State Department of Health Director Virginia Pressler repeatedly emphasized that the State Hospital is not a prison.
“I don’t know if there are any mental health hospitals that haven’t had escapes,” she said. “It’s a hospital. It’s not a prison. We can’t absolutely assure that no one will ever leave the campus. … In this case, there was fault.”
An investigation is underway into how Saito escaped, and state officials declined to answer questions about how he left hospital grounds, citing patient privacy laws.
A Hawaii taxi driver who gave him a ride to Lagoon Drive said she was unaware her passenger was Saito until she learned of his escape from the media. Saito used an alias when he called Charley’s Taxi on Sunday for a ride, and the driver said she notified the taxi company soon after she saw Saito’s photo on the news.
Sarah Padua, one of the dispatchers at Charley’s Taxi who spoke to Saito, said she and the cabbie were “shaken” when they learned his identity and that he had murdered a woman at random.
According to Honolulu police, Saito left the State Hospital about 10 a.m. Sunday. Padua said another dispatcher received a call at 9:16 a.m. from Saito who identified himself as “Bill” and requested to be picked up by the skate park at Kaneohe District Park.
Padua recalled telling him: “I don’t normally send female drivers to parks. Take care of my driver, and I’m going to follow you (on GPS) to make sure my driver is OK.”
She said Saito replied, “I’ll take care of your driver. Don’t worry about it.”
The driver, who declined to be interviewed, picked up Saito at the park at 10:08 a.m. Surveillance video from a camera in the cab showed Saito wearing a camouflage printed hat, sunglasses and a red jacket. He also was carrying a backpack.
When the driver asked Saito where he was heading, Saito told her Lagoon Drive and said, “The sooner we get there, the better.”
During the ride, Saito said he was catching a flight and needed to be there at 10:30 a.m. The cab arrived at 10:30 a.m., and Saito paid the $47.96 fare with cash.
Had the public been alerted earlier about Saito’s escape, Padua said they might have recognized him.
“We had no knowledge,” Padua said.
“If anything would’ve happened to her … I thank God she’s OK,” Padua said of the taxi driver.
Saito took a chartered flight via Royal Pacific Air to Maui, and then boarded a plane to San Jose. He arrived in California at about 5:30 p.m. Hawaii time Sunday.
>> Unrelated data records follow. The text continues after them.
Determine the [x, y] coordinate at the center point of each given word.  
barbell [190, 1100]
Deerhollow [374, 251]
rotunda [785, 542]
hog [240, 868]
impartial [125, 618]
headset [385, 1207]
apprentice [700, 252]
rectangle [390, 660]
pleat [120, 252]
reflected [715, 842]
Shortly after 7:30 that night, the State Hospital called 911 to report Saito was missing. An all-points bulletin was issued about 8:40 p.m.
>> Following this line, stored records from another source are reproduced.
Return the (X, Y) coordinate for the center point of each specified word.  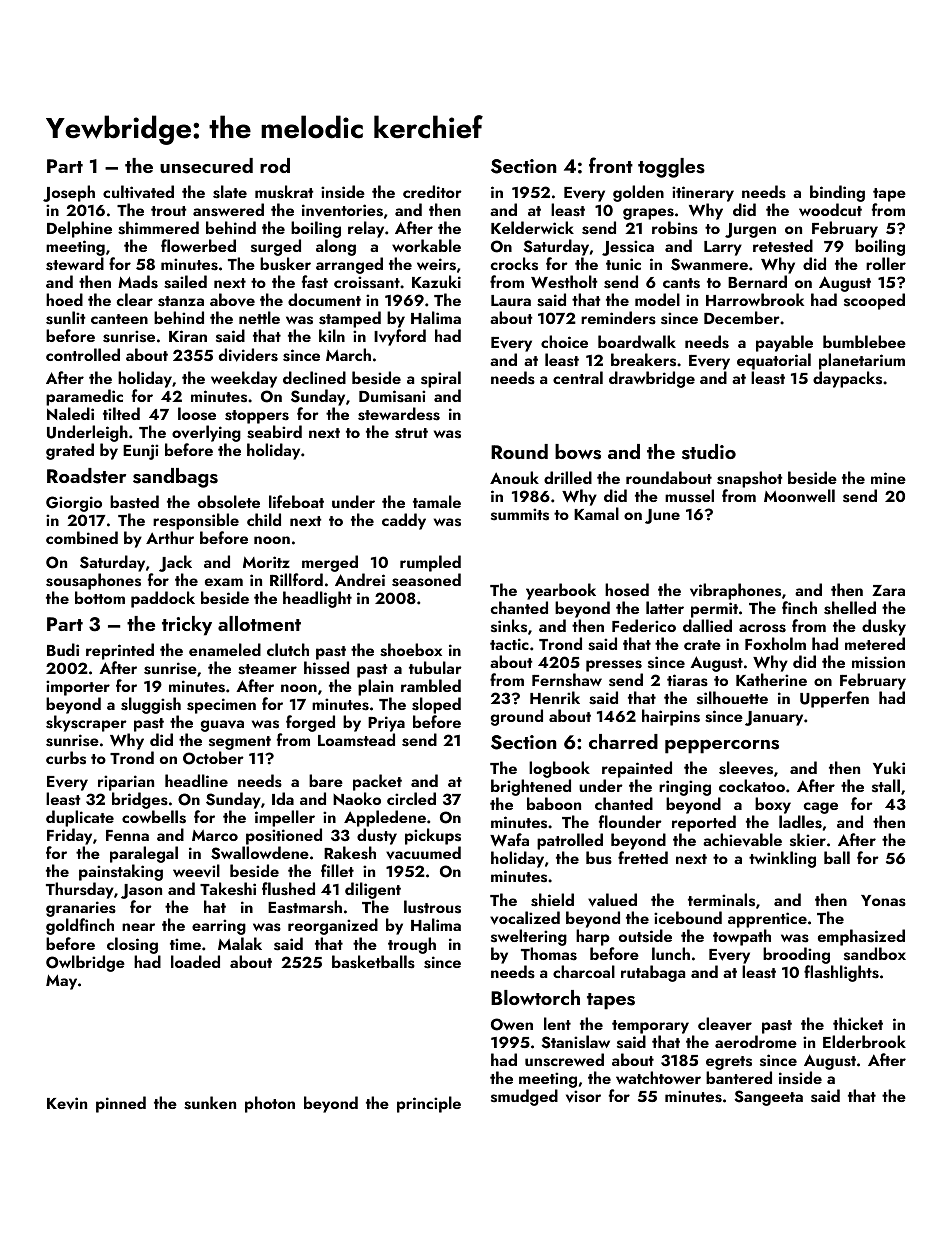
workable (426, 245)
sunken (210, 1103)
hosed (627, 590)
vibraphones (735, 591)
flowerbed (198, 245)
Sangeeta (768, 1098)
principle (429, 1104)
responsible (196, 521)
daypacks (847, 379)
In an emailed statement, Royal Pacific Air said, “We were dismayed to learn that Hawaii State Hospital escapee Randall Saito used an alias to charter a flight on one of our planes from Honolulu to Maui on Sunday.”
The charter company further stated that it followed “all applicable security procedures” and has fully cooperated with law enforcement. Royal Pacific Air declined further comment.
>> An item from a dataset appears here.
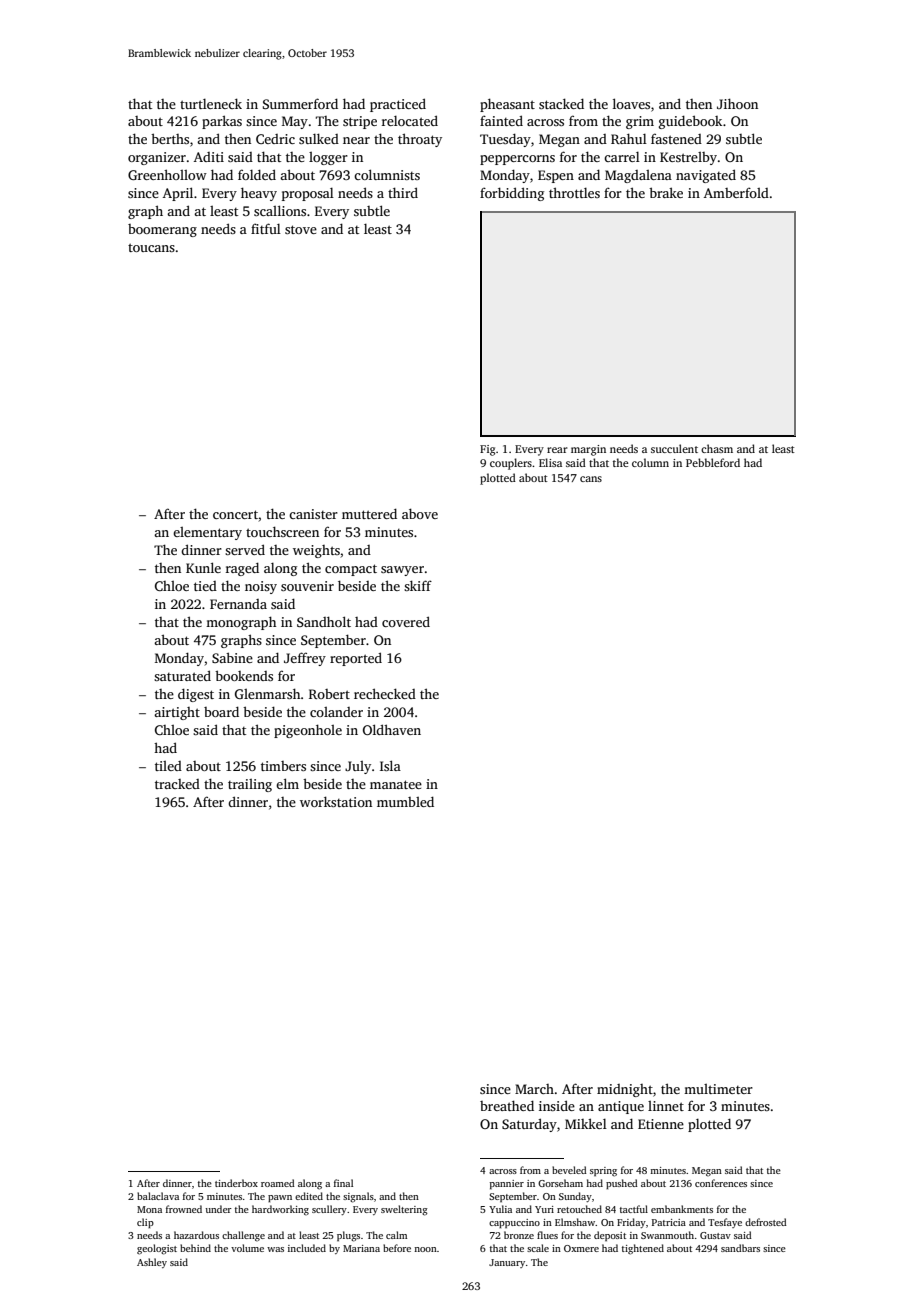  Describe the element at coordinates (301, 229) in the document. I see `stove` at that location.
Richard Schuman, president of Makani Kai Air, one of four companies at the airport that provide chartered flights to Maui, said an identification card is not required when booking or boarding a chartered flight.
Arranging a chartered flight is easily done by calling the charter company and paying the fare, which could cost a single passenger approximately $2,500 to $3,000 to Maui from Oahu.
Schuman noted there aren’t many customers who would pay for a chartered flight. An individual requesting a chartered flight roughly between 6 a.m. and 8 p.m. would raise a red flag for them, he said, because generally, a single passenger would instead book a flight with Hawaiian Airlines for much less. He pointed out Hawaiian also provides flights to Maui every 30 to 45 minutes.
Associated Press contributed to this report.